(Records from a dataset)
==================================================

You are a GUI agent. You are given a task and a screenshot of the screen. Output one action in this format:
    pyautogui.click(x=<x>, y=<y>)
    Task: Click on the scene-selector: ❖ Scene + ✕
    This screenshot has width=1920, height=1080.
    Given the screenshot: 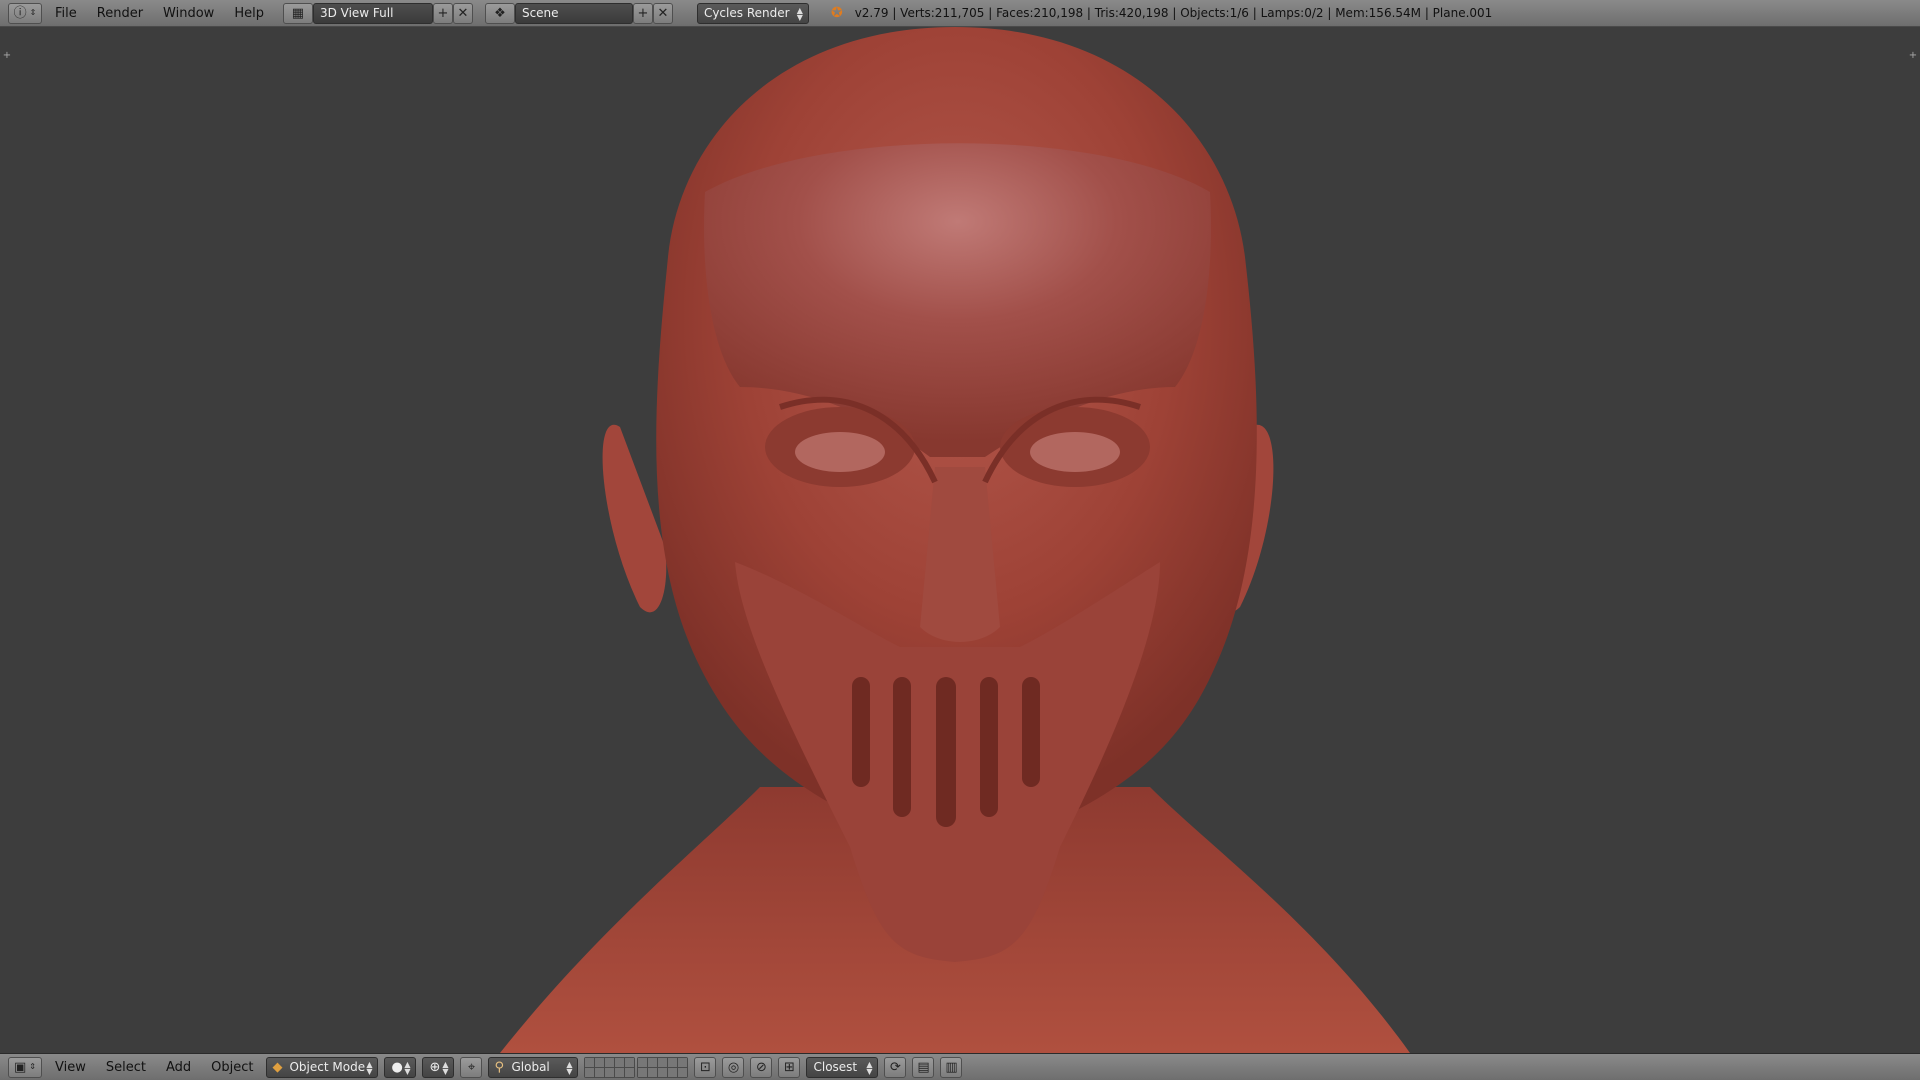 What is the action you would take?
    pyautogui.click(x=578, y=13)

==================================================

- [Requirement] Rewrite the stretch from the start of the entries through the line containing "This screenshot has" as a Markdown table with the columns Row and Line text, leaving out any blank lines.

- [Result of the exercise]
| Row | Line text |
|---|---|
| 1 | You are a GUI agent. You are given a task and a screenshot of the screen. Output one action in this format: |
| 2 |     pyautogui.click(x=<x>, y=<y>) |
| 3 |     Task: Click on the scene-selector: ❖ Scene + ✕ |
| 4 |     This screenshot has width=1920, height=1080. |